As a person with Asperger, I will always go out of my way to help people. If I don't hear from someone for some time, and they suddenly ask for assistance, I have no problem with trying to accomodate.
When I look back on my life (I am referring to issues outside of work) I can see that this position has led me to be taken advantage of on a number of occasions. What I find surprising looking back is that it has subsequently shocked me that I have!
I am currently job hunting and have been tentatively looking for a while. My current circumstances (now unemployed) have meant that there is now a degree of urgency in my situation. Consequently, I have been approaching people in my network for help. Whilst most have been prepared to listen, some have simply not responded.
I know a person via the "Asperger grapevine". We made contact a few years back and we stayed in touch. He then moved away and, despite two or three e-mails and Christmas cards, I haven't heard a thing from him.
Until last week when I suddenly received an e-mail (as part of a round-robin) - asking me to consider sponsoring him for a fundraising exercise!
I felt quite affronted by this! I have made the effort to stay in touch with this person and maintain our friendship and support, but there has been no reciprocation until the person in question wanted something.
I related this to my career. In my last newsletter I undertook a review of networking (see publications section). The key lesson that I learnt from the text is the importance of reciprocating - when nothing is imminently needed! In other words, be seen to be doing things when there is no need on your part, (obviously, you need to ensure that this does not extend to being excessively generous to avoid being taken advantage of).
As I have mentioned in other postings, I am going to increasingly try to network more informally by socializing when I have no immediate agenda. I am convinced that my previous approach has been largely counter-productive!
I need also to consider my "Asperger position" more in relation to all of this and try to put myself more readily in the shoes of the other person as per the above...

Taking Advantage
I can't stand when something like this happens to me. It does sound like a case of being taken advantage of. People have done things like this to me many times in my life. There are times I just don't see it until it's too late. There are people in my job who ask me for things and I do it for them. Then when I ask them for something they end up not reciprocating or not even responding until they need something done for them again. They are your best friend when you help them or involved in doing something for them but once the task is done, that's it! You try to ask them for help or even to keep in touch and there's nothing. Also, when you decide not to bother with these people or help them, it's like the world has ended and you're a bad person. At times there are occasions when I took advantage of people and not realize it until it's too late. I could write some instances but it could end up becoming a book!!

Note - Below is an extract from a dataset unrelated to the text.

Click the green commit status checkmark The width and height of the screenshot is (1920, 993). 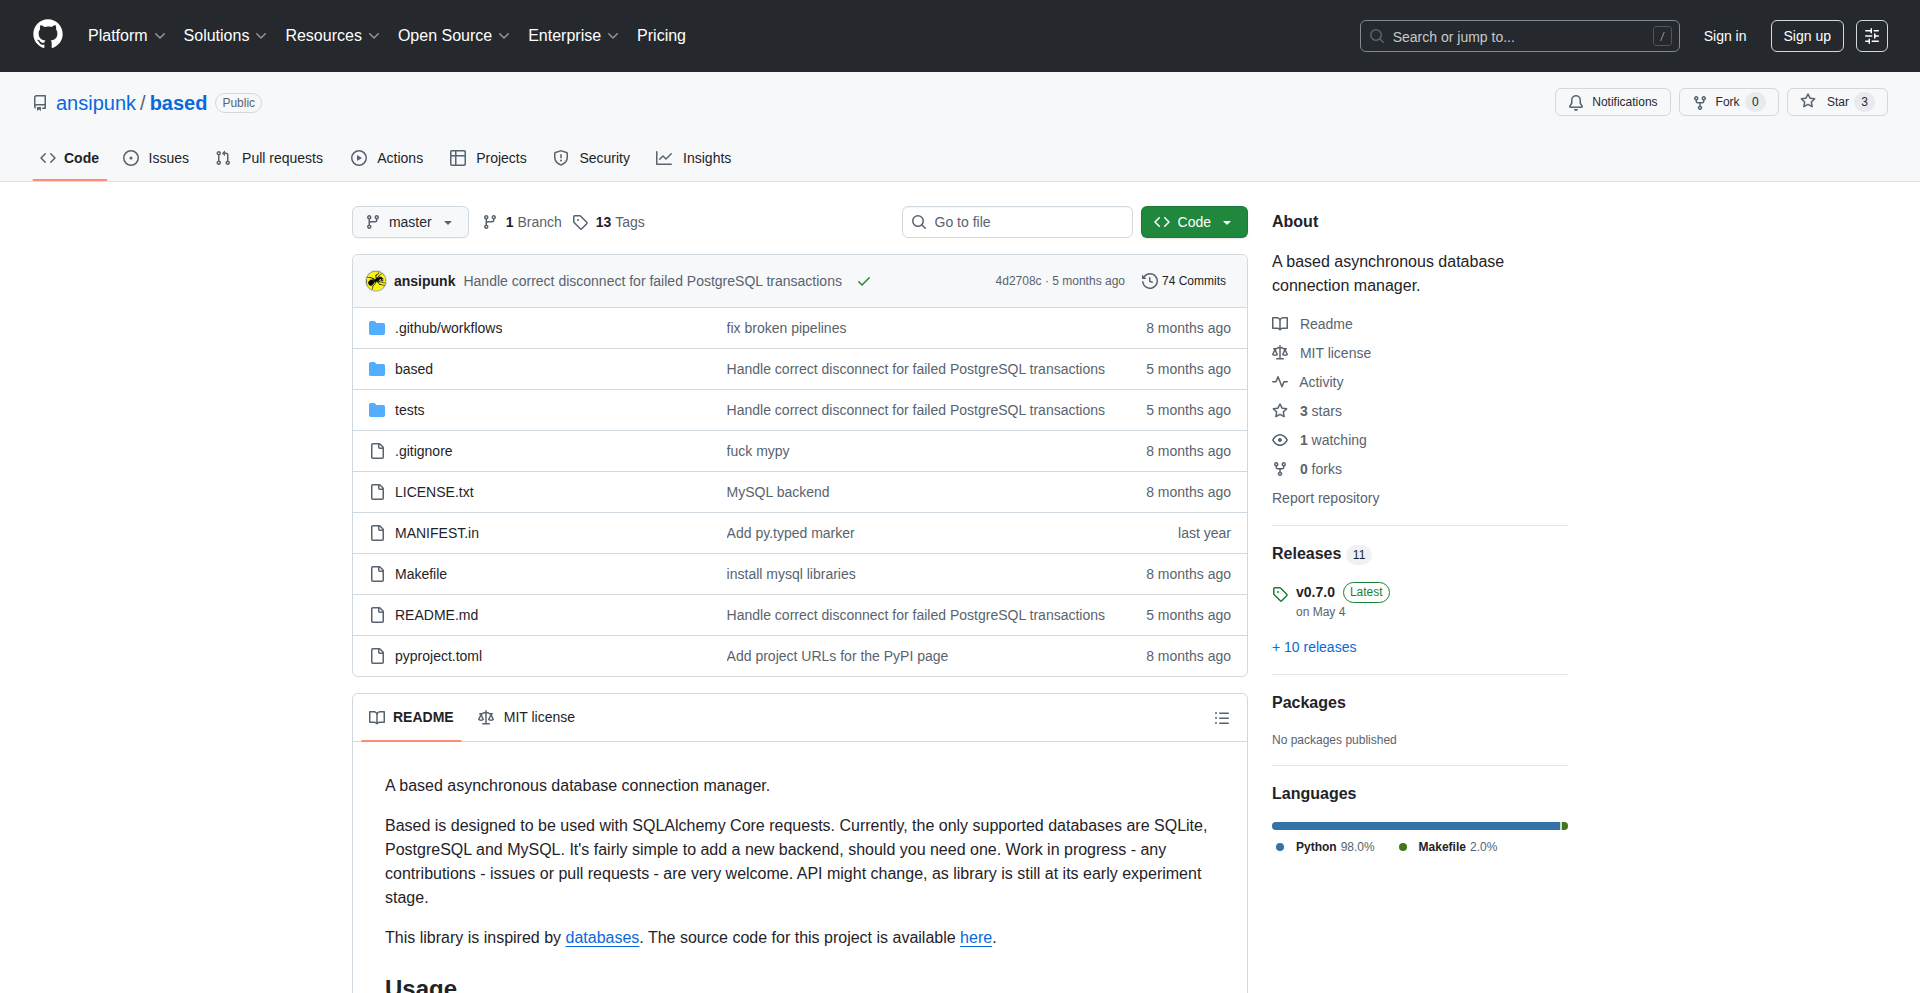coord(864,281)
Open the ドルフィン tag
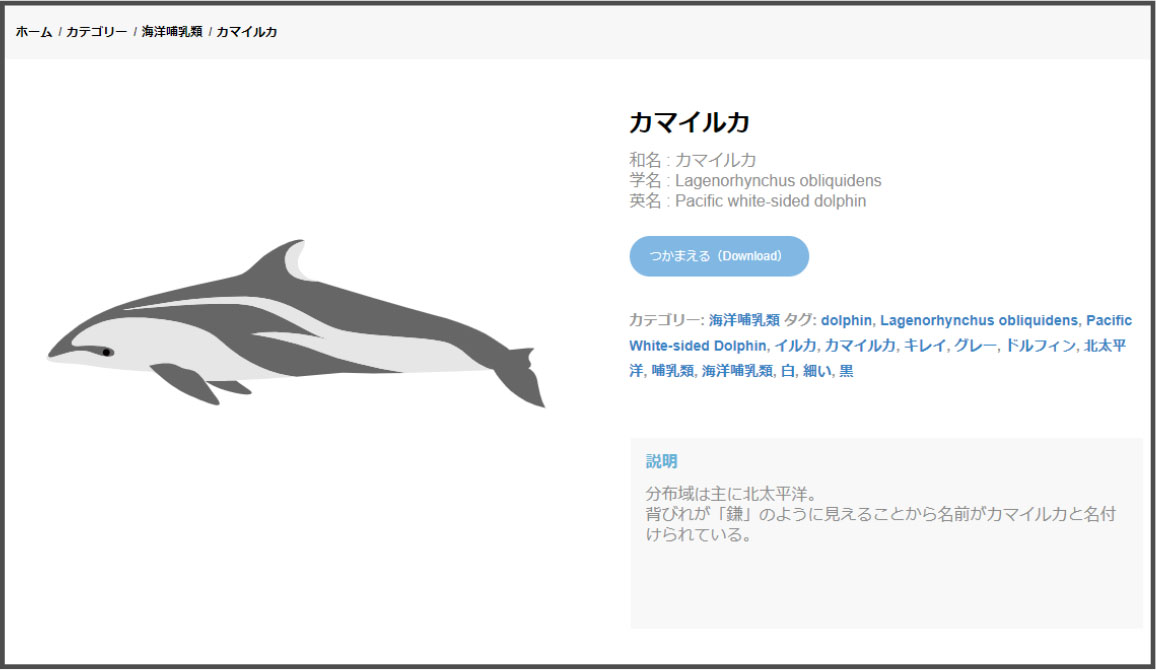1156x670 pixels. point(1040,345)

Beware of who you help and how you help them. Sometimes people will only use you when it's needed and always use you since you are willing to say yes. If one thinks about it taking advantage, at times, is like a form of bullying. The "bully" might not have any use for the person or even like them but if they need something they will always ask the people and expect it to be done since the person always says yes and does it. Once the task is done the "bully" will back stab the person behind their back and not reciprocate at all, just screw them (pardon the impression).